Give the number of lines in the items below that contain the string "text", treating uppercase and lowercase as different. Reply with the number only.

## start MATERIAL SUPPLIED

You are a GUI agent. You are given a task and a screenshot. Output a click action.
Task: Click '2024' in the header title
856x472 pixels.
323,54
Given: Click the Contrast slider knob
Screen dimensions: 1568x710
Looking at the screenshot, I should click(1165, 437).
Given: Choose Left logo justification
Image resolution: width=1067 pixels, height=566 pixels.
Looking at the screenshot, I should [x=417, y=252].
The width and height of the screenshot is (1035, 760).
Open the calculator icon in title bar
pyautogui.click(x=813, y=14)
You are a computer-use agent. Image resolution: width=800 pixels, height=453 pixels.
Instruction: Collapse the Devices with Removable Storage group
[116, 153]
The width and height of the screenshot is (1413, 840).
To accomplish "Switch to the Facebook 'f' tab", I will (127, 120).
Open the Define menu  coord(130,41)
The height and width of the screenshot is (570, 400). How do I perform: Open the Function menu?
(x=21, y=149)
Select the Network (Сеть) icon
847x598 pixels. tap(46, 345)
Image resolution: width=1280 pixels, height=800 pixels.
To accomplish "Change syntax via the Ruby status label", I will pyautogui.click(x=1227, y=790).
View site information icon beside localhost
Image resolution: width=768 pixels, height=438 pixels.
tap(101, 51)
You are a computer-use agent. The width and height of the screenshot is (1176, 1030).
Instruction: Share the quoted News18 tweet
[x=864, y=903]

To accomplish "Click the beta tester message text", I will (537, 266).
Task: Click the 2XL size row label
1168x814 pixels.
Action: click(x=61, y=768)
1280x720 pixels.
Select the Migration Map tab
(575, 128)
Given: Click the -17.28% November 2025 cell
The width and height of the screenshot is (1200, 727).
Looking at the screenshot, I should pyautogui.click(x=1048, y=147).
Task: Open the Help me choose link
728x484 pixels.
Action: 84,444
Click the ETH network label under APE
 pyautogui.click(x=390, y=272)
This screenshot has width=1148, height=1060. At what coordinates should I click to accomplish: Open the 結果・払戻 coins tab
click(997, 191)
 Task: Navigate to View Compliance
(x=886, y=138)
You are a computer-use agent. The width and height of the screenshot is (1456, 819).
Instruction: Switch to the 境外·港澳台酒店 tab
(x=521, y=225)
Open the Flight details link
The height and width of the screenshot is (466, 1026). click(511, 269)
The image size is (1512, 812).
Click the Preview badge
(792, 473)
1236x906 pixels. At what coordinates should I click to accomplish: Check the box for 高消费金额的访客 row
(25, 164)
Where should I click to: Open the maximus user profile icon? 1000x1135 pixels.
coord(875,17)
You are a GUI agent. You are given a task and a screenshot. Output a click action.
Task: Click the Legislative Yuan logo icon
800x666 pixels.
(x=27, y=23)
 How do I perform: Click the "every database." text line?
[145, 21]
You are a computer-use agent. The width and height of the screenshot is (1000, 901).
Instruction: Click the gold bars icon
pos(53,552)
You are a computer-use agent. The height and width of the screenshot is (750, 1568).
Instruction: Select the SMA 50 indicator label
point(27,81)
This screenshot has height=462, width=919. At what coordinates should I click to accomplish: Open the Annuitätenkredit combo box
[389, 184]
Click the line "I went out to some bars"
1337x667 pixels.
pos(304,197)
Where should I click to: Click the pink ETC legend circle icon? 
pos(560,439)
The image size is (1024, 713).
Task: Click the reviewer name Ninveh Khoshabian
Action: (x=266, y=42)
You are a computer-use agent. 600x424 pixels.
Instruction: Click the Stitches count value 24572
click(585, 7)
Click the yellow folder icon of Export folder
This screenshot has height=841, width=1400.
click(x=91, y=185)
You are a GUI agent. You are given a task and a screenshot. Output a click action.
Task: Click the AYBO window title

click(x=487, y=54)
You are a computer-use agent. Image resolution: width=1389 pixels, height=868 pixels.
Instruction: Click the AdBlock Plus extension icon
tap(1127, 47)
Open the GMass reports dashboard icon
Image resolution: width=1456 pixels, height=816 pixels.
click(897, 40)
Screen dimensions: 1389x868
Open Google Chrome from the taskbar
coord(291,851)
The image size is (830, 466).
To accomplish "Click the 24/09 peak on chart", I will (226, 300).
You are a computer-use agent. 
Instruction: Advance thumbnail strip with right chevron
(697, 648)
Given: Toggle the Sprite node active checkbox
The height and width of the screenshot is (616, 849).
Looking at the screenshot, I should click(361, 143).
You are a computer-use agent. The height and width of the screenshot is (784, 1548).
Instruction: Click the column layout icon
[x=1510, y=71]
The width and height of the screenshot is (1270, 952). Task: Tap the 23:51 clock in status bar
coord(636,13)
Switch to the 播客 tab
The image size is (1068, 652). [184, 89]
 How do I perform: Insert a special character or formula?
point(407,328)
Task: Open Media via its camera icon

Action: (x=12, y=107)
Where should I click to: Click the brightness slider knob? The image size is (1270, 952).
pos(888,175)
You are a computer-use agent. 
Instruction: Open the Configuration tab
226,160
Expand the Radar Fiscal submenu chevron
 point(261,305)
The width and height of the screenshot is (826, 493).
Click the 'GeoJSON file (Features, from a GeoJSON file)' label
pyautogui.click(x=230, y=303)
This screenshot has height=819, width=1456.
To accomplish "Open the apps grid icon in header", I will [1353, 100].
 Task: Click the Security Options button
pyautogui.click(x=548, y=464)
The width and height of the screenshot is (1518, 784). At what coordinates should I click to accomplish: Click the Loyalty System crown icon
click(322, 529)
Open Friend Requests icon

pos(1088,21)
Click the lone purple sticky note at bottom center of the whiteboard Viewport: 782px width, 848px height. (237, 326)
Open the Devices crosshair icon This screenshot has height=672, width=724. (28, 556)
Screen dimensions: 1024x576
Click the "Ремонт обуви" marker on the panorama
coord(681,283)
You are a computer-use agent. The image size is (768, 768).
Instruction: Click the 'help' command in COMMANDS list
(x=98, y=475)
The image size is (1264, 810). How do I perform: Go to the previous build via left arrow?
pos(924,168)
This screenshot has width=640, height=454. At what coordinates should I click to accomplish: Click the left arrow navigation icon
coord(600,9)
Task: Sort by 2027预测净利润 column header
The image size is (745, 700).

## end MATERIAL SUPPLIED

REPLY -
2